Taiwan: Myanmar’s military regime has moved to shut down Facebook, blocking one of the main social media channels being used by the nation’s citizens to express opposition to a coup against the democratically elected government this week.
NetBlocks, the network monitoring group, confirmed state-owned telecom MPT had blocked Facebook as well as its Messenger, Instagram and WhatsApp services.
Aung San Suu Kyi last week inspecting the vaccination processes of health workers at a hospital in Naypyitaw, Myanmar. Credit:AP
The Southeast Asian nation’s army seized power on Monday, cutting short a transition to democracy and drawing condemnation from concerned citizens and the international community.
Public anger has so far not translated into mass street protests, although a small group waved banners and chanted anti-coup slogans in Mandalay yesterday while people took part in a noise campaign on the streets of Yangon after calls to show civil disobedience went out on social media.
Facebook is used by roughly half of the 53 million population. Many users in the country have changed their profile pictures to Aung San Suu Kyi, the popular civilian leader arrested during the coup, or to the red colour of her National League for Democracy party, which won 83 per cent of votes in a November election.
There were reports that members of the party gathered in hostels in Naypyitaw, the capital, yesterday to convene their first session of the parliament, which should have sat for the first time this week.
Facebook has also been used to share plans for evening protests, where residents have banged pots, pans and other household items on their balconies in a symbolic gesture to “ward off evil”.

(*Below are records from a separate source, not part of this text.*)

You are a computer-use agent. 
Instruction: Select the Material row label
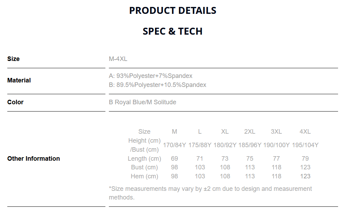point(19,80)
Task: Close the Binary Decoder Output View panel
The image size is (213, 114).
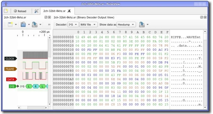Action: (205, 17)
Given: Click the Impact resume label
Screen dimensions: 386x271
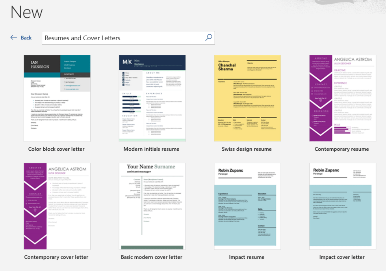Looking at the screenshot, I should click(247, 257).
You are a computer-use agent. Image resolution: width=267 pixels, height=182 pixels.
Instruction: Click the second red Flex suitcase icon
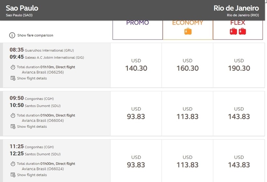tap(242, 32)
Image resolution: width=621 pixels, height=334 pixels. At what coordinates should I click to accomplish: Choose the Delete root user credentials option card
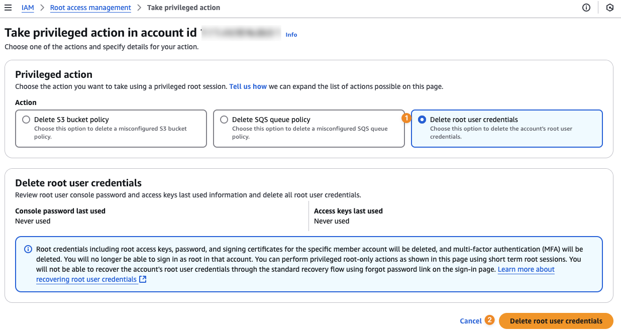(506, 128)
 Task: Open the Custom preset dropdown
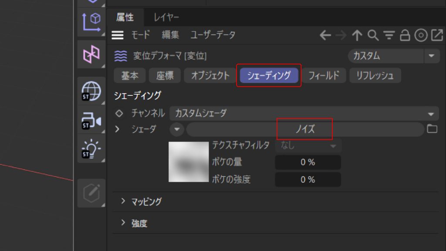point(392,56)
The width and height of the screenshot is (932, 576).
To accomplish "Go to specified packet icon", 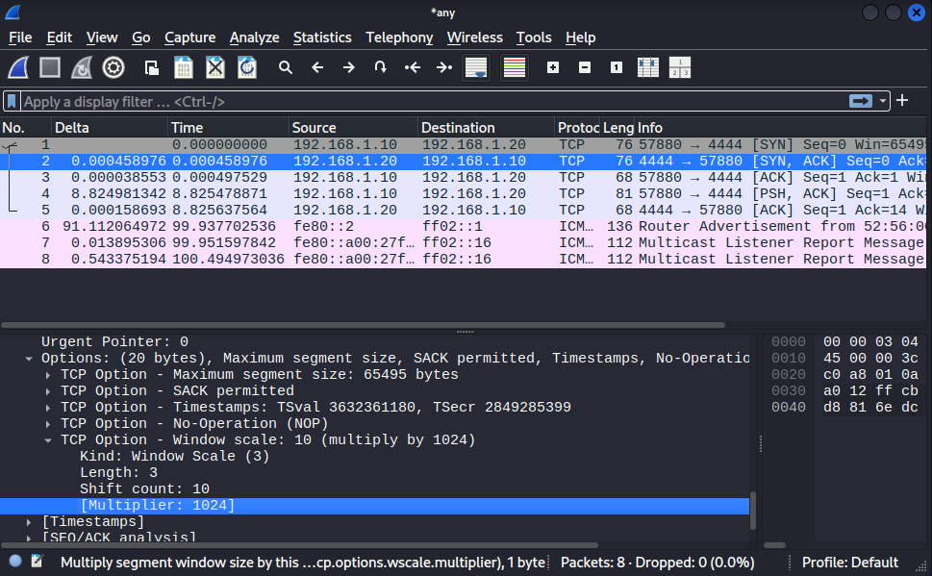I will 381,67.
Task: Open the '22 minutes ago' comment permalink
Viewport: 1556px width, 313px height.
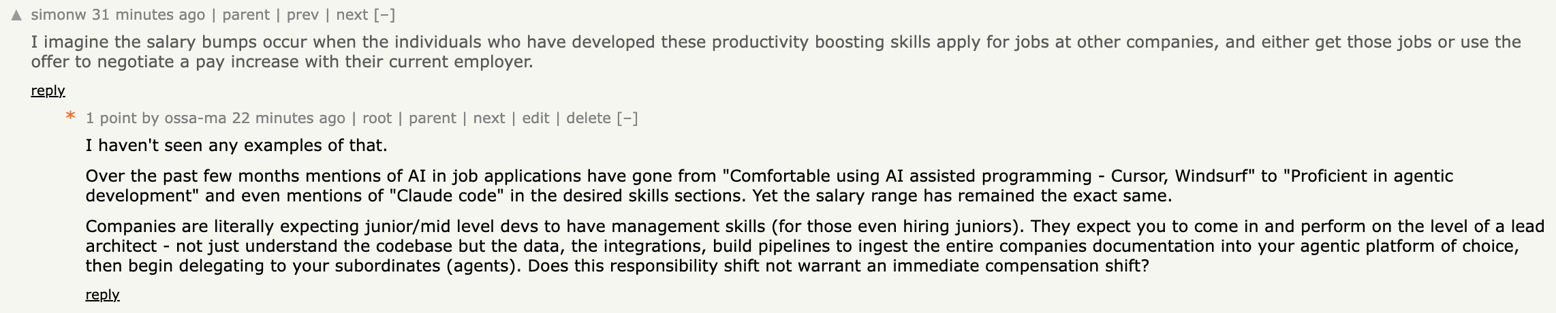Action: pos(288,118)
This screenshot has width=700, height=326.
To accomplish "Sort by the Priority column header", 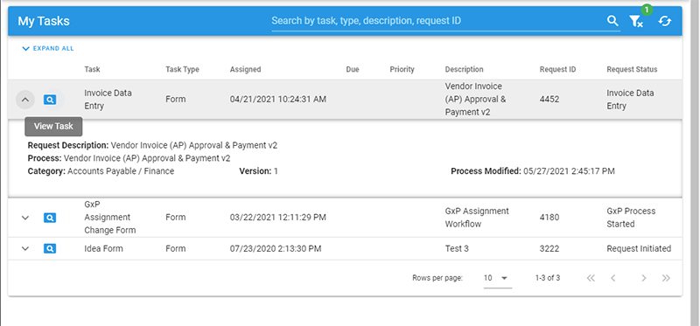I will [402, 70].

The military has warned against the posting of what it said were rumours on social media that could incite rioting and cause instability.
Other social media channels including Twitter and Signal remain online, but the closing of Facebook presents a huge disruption to daily life.
Suu Kyi was charged on Wednesday with the illegal possession and use of imported walkie-talkies, while Win Myint, the president, was charged with violating COIVD-19 prevention rules. Both were remanded in custody and face up to three years in jail if convicted.